Perché Piemonte, Emilia-Romagna e Veneto sono le zone che registrano il maggior numero di casi in Italia?
«L’asta del Po’ è un ambiente favorevole ad accogliere le specie migratorie. E poi il caldo e le zone umide facilitano il proliferare delle zanzare. Ma va anche tenuto in considerazione che queste Regioni hanno un sistema di sorveglianza e di individuazione all’avanguardia che quindi rileva con più precisione i casi».

È una malattia endemica in Italia?
«No ed è il primo anno con casi nel territorio di competenza dell’Ausl Romagna. Sapendo però che il rischio c’è è in atto un sistema di monitoraggio attraverso trappole per insetti e rilevazioni sugli uccelli morti per individuare il momento in cui il virus compare in circolazione. Non sappiamo quanto sia diffuso in quel momento ma sappiamo che c’è e così si attiva il protocollo specifico, soprattutto per i donatori di sangue per impedire le trasmissioni».

Il personale medico ha formazione specifica per riconoscere la malattia?
«Il medico di base sa quali sono i sintomi di cui tenere conto. Se c’è il dubbio viene fatto un prelievo di sangue e inviato al laboratorio di Bologna che in poche ore restituisce il risultato».

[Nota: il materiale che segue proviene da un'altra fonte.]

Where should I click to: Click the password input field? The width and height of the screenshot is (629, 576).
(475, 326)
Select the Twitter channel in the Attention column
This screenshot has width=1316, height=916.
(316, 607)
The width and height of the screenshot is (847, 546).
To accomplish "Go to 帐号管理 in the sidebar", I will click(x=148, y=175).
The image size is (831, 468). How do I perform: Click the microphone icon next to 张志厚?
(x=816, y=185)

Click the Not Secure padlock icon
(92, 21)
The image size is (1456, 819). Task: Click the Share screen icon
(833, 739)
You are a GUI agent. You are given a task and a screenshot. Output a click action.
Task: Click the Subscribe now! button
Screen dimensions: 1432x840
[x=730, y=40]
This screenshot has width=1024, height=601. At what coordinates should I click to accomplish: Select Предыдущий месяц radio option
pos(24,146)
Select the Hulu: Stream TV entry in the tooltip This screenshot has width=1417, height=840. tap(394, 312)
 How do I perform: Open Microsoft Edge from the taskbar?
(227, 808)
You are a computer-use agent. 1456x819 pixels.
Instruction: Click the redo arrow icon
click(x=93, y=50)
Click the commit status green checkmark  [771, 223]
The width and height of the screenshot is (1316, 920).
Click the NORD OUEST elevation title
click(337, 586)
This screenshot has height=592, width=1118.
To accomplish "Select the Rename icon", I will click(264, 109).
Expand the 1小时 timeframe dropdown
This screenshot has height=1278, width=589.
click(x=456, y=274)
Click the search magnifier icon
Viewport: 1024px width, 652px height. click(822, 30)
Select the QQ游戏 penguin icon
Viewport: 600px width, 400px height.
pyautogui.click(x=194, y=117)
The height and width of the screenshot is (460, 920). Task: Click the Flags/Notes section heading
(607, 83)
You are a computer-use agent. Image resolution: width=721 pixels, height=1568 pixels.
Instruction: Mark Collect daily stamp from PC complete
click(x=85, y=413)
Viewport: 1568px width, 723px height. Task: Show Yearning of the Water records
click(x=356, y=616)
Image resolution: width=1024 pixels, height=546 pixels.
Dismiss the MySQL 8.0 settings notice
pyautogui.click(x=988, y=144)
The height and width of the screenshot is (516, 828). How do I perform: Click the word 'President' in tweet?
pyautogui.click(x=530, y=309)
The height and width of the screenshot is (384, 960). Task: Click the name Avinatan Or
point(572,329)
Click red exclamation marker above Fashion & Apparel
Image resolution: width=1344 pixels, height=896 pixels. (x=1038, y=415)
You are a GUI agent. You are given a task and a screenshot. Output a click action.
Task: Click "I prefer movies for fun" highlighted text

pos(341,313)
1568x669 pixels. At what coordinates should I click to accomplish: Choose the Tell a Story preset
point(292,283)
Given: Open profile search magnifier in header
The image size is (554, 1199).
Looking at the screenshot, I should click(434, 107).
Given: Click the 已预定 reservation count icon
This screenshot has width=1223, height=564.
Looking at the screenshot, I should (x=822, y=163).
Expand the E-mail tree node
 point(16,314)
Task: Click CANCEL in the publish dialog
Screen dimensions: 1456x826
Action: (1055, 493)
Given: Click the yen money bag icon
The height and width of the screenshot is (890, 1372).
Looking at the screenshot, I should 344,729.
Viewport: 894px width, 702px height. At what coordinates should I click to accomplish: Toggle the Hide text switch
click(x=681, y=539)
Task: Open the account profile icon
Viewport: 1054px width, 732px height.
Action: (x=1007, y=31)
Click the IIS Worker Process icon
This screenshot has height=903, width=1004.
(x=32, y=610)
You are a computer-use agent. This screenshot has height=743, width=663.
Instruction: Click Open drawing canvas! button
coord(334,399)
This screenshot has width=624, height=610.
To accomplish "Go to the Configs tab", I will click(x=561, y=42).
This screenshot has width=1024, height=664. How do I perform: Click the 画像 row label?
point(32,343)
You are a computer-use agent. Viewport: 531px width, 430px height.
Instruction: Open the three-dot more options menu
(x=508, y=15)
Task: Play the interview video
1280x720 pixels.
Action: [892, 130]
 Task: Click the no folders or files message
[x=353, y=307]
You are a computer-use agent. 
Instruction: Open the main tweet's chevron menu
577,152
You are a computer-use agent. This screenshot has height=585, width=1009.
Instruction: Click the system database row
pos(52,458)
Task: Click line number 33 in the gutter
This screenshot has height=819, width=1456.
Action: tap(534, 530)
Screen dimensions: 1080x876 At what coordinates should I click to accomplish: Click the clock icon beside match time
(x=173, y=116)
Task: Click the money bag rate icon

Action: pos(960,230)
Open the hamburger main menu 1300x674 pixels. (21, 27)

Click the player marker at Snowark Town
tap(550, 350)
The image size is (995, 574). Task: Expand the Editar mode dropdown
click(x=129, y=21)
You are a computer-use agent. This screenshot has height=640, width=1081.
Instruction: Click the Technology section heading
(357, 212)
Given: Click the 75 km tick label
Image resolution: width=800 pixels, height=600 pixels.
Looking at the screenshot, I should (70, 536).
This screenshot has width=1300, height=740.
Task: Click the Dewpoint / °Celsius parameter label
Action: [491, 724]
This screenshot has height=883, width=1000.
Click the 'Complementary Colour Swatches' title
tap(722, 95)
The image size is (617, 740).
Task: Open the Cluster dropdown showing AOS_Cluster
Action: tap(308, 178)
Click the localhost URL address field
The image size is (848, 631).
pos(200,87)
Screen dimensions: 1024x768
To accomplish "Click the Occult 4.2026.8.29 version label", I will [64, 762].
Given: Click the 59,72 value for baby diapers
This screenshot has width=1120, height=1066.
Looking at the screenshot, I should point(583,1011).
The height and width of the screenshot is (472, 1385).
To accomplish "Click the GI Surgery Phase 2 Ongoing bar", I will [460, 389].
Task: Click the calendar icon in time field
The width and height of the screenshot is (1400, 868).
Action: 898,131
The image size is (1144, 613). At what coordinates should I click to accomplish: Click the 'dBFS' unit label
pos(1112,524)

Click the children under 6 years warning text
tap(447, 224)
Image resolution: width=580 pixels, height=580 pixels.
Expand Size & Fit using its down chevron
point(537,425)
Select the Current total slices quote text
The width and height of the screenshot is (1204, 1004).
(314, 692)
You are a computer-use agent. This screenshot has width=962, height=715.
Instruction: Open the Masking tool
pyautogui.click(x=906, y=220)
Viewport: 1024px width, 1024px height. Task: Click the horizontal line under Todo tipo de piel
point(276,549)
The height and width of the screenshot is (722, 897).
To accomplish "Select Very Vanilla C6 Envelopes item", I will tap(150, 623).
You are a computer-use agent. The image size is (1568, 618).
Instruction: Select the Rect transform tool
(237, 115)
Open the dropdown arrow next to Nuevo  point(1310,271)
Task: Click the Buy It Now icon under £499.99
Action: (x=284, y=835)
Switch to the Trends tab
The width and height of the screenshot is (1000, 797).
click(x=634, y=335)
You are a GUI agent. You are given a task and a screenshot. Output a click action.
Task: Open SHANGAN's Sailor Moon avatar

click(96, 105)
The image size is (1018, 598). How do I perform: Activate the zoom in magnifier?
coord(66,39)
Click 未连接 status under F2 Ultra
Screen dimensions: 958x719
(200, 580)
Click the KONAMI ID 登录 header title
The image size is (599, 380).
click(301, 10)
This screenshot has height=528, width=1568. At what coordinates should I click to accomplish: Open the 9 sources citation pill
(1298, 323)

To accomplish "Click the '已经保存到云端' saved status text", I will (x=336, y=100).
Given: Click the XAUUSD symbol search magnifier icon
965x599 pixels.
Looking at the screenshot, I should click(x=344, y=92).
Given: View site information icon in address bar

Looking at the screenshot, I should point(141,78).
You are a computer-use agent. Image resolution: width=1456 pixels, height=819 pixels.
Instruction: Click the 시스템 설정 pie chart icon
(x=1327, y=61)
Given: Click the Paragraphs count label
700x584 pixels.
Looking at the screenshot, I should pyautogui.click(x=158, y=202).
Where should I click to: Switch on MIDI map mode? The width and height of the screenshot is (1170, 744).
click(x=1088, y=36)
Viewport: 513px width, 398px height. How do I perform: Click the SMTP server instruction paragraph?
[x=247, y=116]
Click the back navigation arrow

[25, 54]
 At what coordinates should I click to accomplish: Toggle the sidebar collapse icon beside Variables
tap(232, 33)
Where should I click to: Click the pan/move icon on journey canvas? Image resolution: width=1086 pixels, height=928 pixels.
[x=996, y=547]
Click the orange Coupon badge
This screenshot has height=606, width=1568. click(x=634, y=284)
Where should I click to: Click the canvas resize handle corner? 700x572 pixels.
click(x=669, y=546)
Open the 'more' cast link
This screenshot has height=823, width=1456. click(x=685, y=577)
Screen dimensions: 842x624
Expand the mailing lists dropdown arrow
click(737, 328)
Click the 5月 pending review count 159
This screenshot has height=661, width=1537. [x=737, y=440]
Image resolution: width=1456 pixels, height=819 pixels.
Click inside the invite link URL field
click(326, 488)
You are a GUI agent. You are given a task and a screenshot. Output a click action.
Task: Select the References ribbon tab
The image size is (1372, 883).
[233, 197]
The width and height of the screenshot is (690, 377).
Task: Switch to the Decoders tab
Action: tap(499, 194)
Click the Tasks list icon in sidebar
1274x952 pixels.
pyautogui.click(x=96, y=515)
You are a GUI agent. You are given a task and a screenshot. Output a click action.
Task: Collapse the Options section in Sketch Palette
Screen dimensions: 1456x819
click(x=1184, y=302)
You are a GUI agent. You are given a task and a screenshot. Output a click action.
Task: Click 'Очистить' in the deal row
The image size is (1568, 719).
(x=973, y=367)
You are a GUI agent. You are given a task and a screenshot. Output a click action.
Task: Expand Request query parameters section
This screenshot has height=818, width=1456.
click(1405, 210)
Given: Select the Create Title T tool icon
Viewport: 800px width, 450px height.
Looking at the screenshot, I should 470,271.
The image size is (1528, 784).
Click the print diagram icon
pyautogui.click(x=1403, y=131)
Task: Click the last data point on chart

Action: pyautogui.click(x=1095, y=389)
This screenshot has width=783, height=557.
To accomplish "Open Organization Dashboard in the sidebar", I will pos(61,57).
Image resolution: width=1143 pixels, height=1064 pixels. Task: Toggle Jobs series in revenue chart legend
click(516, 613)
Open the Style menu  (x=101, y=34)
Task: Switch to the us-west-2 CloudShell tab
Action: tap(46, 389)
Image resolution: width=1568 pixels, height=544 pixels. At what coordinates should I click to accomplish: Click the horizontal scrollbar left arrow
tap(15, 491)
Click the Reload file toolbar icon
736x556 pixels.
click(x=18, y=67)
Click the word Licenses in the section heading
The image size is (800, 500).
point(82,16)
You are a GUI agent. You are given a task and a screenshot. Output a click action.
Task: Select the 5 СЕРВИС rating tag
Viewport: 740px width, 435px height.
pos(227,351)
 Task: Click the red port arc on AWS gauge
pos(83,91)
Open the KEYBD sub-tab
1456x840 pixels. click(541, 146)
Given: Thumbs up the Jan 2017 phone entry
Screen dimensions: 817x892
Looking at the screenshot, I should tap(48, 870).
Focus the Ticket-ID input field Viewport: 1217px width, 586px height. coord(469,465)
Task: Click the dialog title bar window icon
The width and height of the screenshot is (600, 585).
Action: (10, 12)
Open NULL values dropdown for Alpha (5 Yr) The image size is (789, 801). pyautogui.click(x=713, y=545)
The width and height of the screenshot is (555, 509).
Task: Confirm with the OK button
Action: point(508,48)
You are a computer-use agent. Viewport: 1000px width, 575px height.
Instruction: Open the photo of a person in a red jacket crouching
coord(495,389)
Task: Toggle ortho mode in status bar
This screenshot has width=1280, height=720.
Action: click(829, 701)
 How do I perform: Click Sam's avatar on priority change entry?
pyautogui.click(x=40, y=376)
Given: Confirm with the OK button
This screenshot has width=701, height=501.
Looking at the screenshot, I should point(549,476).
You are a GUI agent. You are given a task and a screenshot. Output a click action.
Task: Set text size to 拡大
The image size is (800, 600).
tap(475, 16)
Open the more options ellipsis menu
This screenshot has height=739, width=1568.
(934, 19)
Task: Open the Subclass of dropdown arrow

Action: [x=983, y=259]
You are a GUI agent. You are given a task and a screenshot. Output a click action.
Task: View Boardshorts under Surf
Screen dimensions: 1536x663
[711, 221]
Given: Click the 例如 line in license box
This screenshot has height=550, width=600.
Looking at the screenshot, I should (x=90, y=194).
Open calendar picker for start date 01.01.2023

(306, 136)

Quando compare un caso cosa succede?
«Parte un’indagine epidemiologica per capire lo sviluppo della malattia e il malato che presenta sintomi viene ospedalizzato ma non serve che stia in isolamento perché l’uomo non è un serbatoio, così come il cavallo che può ammalarsi per gli equini esiste il vaccino».

Nel 2007 l’incubo Chikungunya. Come vanno le cose su quel fronte?
«Gli ultimi rapporti dicono che i casi sono ormai pochissimi, anche di quelli importati. Credo che sia una conseguenza della campagne di informazione. Ora chi viaggia sta più attento ai comportamenti».